Scientists Study Melanin for Organic Pigments
A team from the Daegu Gyeongbuk Institute of Science and Technology has reportedly developed a new technology that can create multi-functional organic pigments by copying natural melanin formation processes.
Named Progressive Assembly on an Initiator-loaded Template, or PAINT, the findings were recently published in the journal Nature Communications.
About PAINT Tech
Melanin is a natural pigment that can adhere to various surfaces due to its high underwater adhesive properties, attributed to numerous catechol functional groups. This is reportedly similar to the adhesive proteins in mussels.
However, during the process of creating new elements by integrating new organic materials with various material groups, researchers can face challenges when unintended areas become coated with organic matter due to the adhesive properties.
For one solution, researchers used photolithography to specify the coating location. However, DGIST says, this method has drawbacks like involvement of complex multi-step reactions and the need to use expensive equipment.
To solve these issues, professor of the Department of Physical and Chemistry Seon-ki Hong's research team investigated the formation processes of natural melanin and reportedly found that the catalytic activity of the protein template significantly affects the process of specifying the pattern formation location.
Scientists copy melanin formation processes to fabricate multi-functional organic pigments https://t.co/dMTGHuyljH— Chemistry News (@ChemistryNews) October 31, 2023
The team conducted an experiment on the synthesis reaction of organic pigments copying the natural melanin formation process. Organic pigments were reportedly produced by initiating the synthesis reaction on the surface that was initially modified to have localized catalytic activity.
According to DGIST, the scientists confirmed that organic pigments had not spread to neighboring regions based on excellent adhesive properties, and that they adhered selectively and voluntarily only to the initiated areas to form patterns.
Organic pigment patterns locally formed on the surface exhibited broad optical absorption characteristics in the ultraviolet, visible and near-infrared spectral regions, similar to natural melanin, the researchers found.
The absorbed near-infrared light was spontaneously converted into thermal energy by the material and generated localized heat. The research team then verified that these processes can be applied to induce selective cell death on the surface, or to drive actuators.
“The PAINT technology that we developed in this research is a novel technology that can selectively apply materials with universal adhesive properties to only desired areas,” said Hong.
“We anticipate that the PAINT technology will establish the foundation for the development of new melanin-like organic materials applying the characteristics of melanin, such as excellent optical absorption, activity of scavenging reactive oxygen species, and biocompatibility.”

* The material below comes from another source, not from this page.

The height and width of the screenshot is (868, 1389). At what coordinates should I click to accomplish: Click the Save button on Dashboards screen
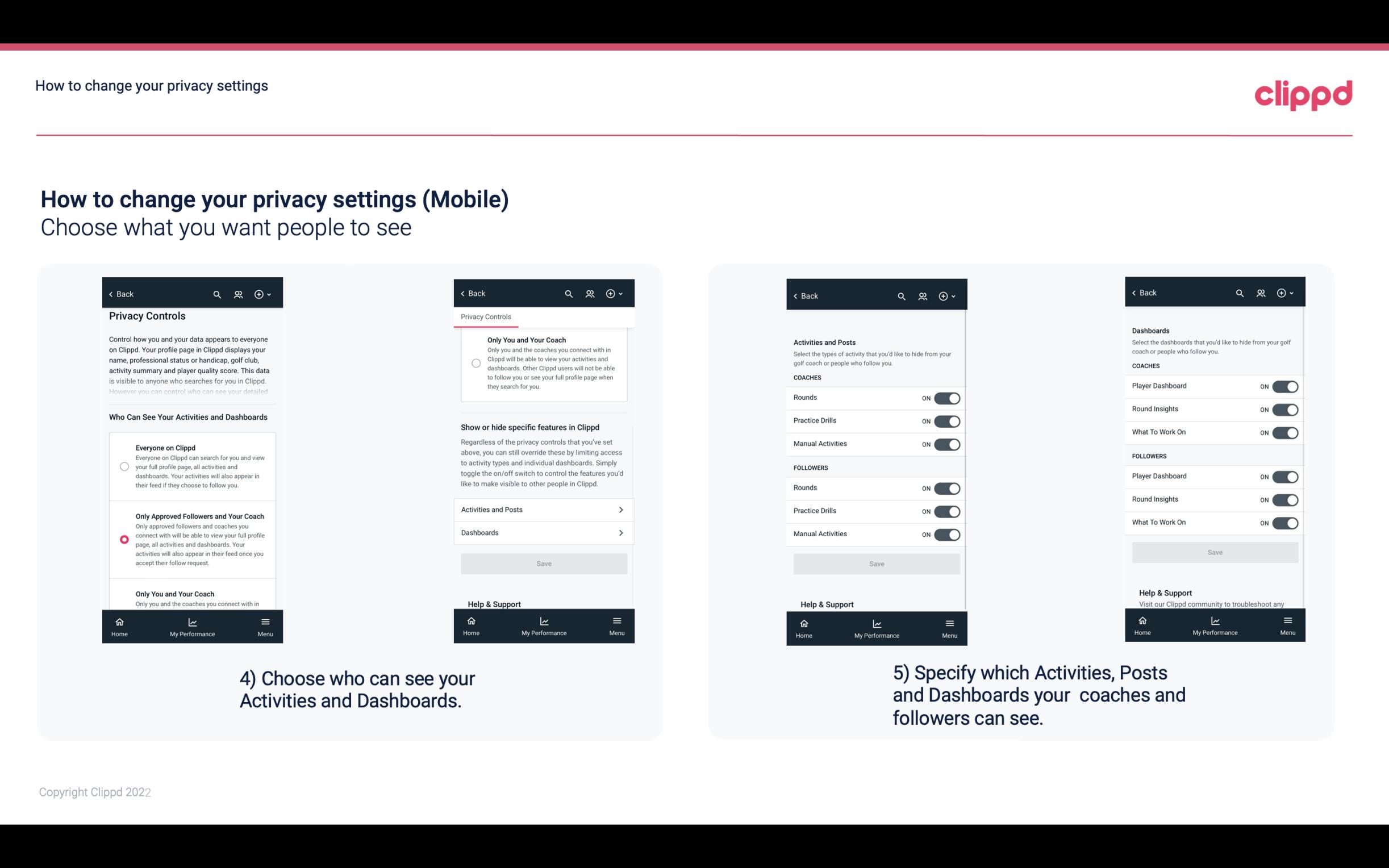1214,552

Back in 2019, a project and installation at the Mediated Matter Group at Massachusetts Institute of Technology’s Media Lab designed using liquid channels of melanin—the skin pigment that is believed will serve a future purpose in architecture—within a series of 3D-printed sculptures.
Named “Totems” by Neri Oxman, the project was meant to represent the unity in the diversity of life and the choice to use melanin for the installation was its standing as a “universal pigment.” The natural substance is found in skin, hair and eyes, as well as feathers and wings.
The melanin substance in the installations was created in two ways: one being the reaction between an active chemical and a certain enzyme extracted from mushrooms, which can convert the amino acid tyrosine into melanin.
The other method involved the extraction of pigments from bird feathers and cuttlefish ink, which were then purified and filtered until just the melanin remained.
Through the sculptures, a visual is created expressing the bigger picture in which melanin’s materials could be integrated into buildings, a use that Oxman believes is “inevitable.”
By using techniques that would tie in the assistance of bacteria, mycelium or algae, buildings could one day have a skin-like exterior.
This new type of biological material would hopefully be able to tan in the presence of UV rays, protect inhabitants from the elements and possibly even generate energy or absorb unwanted environmental metals.